Cross-Word Puzzlers to Hold [10-Letter Word Meaning Meet]

Cross-Word Puzzlers to Hold [10-Letter Word Meaning Meet]

The crossword convention was coming! Lucy Jeanne Price broke the news in her May 6, 1924 syndicated column, but other journalists amplified the drumbeat in the days leading up to the May 18th convention in New York. One newspaper that gave the convention plenty of advance hype was the New York Herald Tribune.

While its crosstown rival the New York World may have first popularized the puzzle, the Herald Tribune was no slouch in the crossword department, as we've already seen. Every Sunday, their "Weekly Meeting of the Puzzle Makers" featured crossword commentary alongside that week's puzzle. The May 11th edition announced the convention, providing far more details than what Price shared in her column.

New York Herald Tribune, May 11, 1924

Here, the Herald Tribune's puzzle editor gives the news a matter-of-fact treatment. (The editor wasn't named, but it was later revealed to be Albert Buranelli. He was the younger brother of Prosper Buranelli, who collaborated with fellow World editors Margaret Petherbridge and F. Gregory Hartswick on The Cross Word Puzzle Book.) The announcement from the secretary of the convention, Dr. F. Spencer Halsey, is reproduced in full, including the proposed resolutions limiting the kinds of words appearing in crosswords.

That only dictionary words are to be used in the construction of Cross Word Puzzles. No foreign words allowed.
Abbreviations are forbidden, save such as are commonly used in speech, such as A.D., e.g., and so on.
Unfamiliar words, such as obsolete, archaic and technical words, are to be discouraged.
Prefixes and suffixes are forbidden.

The next time the Herald Tribune reported on the convention, the paper did so in much more whimsical fashion, with an article that ran on page 3 of the May 15th edition under the headline "Cross-Word Puzzlers to Hold [10-Letter Word Meaning Meet]." (One might quibble that meet is a less-than-adequate clue for convention, but it fit the headline.)

New York Herald Tribune, May 15, 1924

Despite this ostensibly being a news article, the tone is heavily satirical, complete with absurd non-sequitur crossword clues sprinkled throughout.

A Cross-Word Puzzle Convention is to be held Sunday at the Hotel Ambassador.
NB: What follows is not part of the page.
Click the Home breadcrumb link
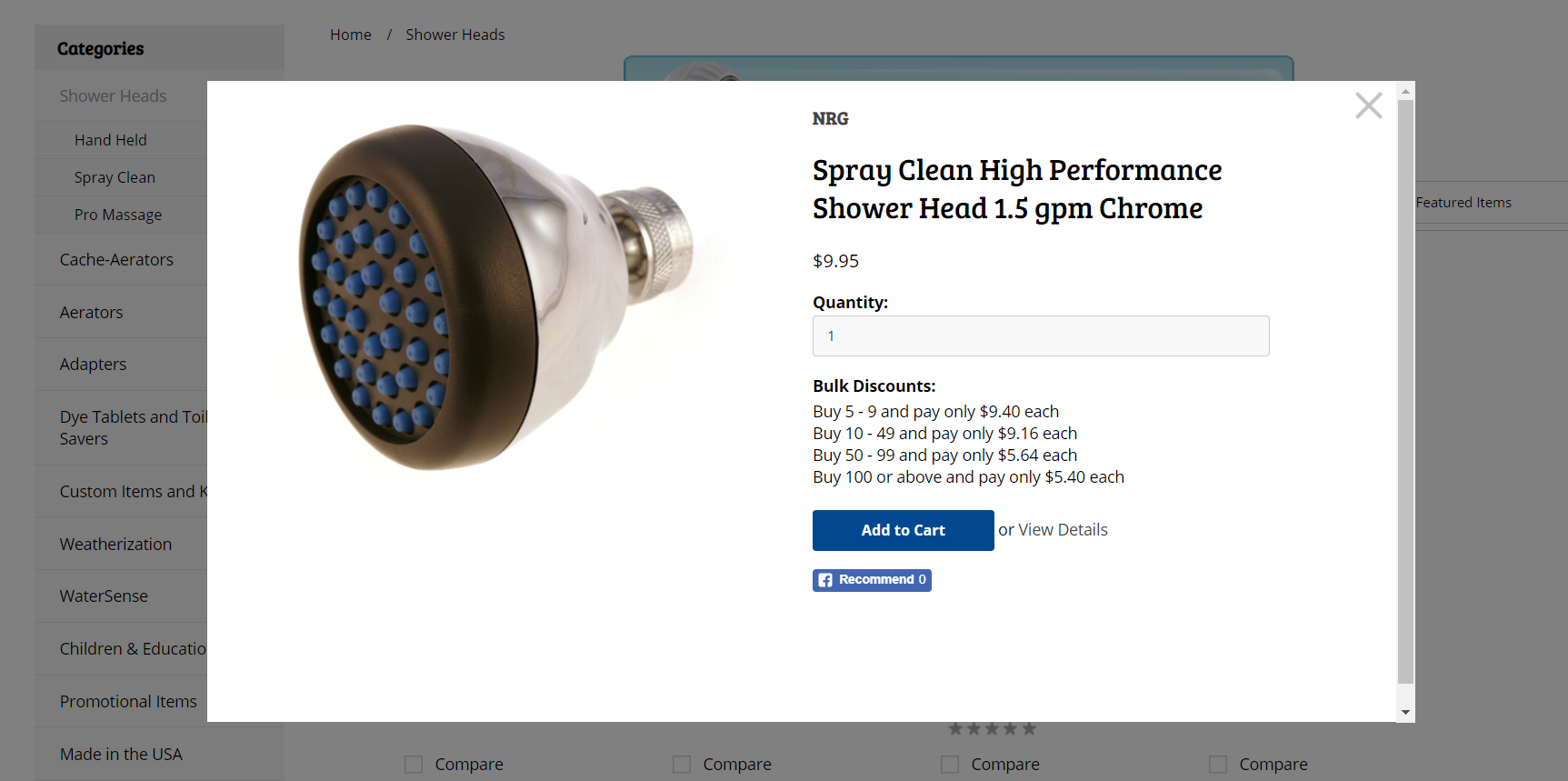The height and width of the screenshot is (781, 1568). click(x=351, y=35)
Enthusiastic followers of tiddley-winks, jackstraws, parchesi, prisoner's base, cops and robbers, and whatever the game is that the kids play on the sidewalks with checkers have not yet announced the dates of their respective conventions.
[1. A word of twelve letters, meaning the part of a pupa-case covering the head. This has nothing to do with anything in particular, but the circumstances seem to demand something of the sort.]

Notable attendees, including Franklin P. Adams and the power couple of Ruth Hale and Heywood Broun, are subject to good-natured ridicule.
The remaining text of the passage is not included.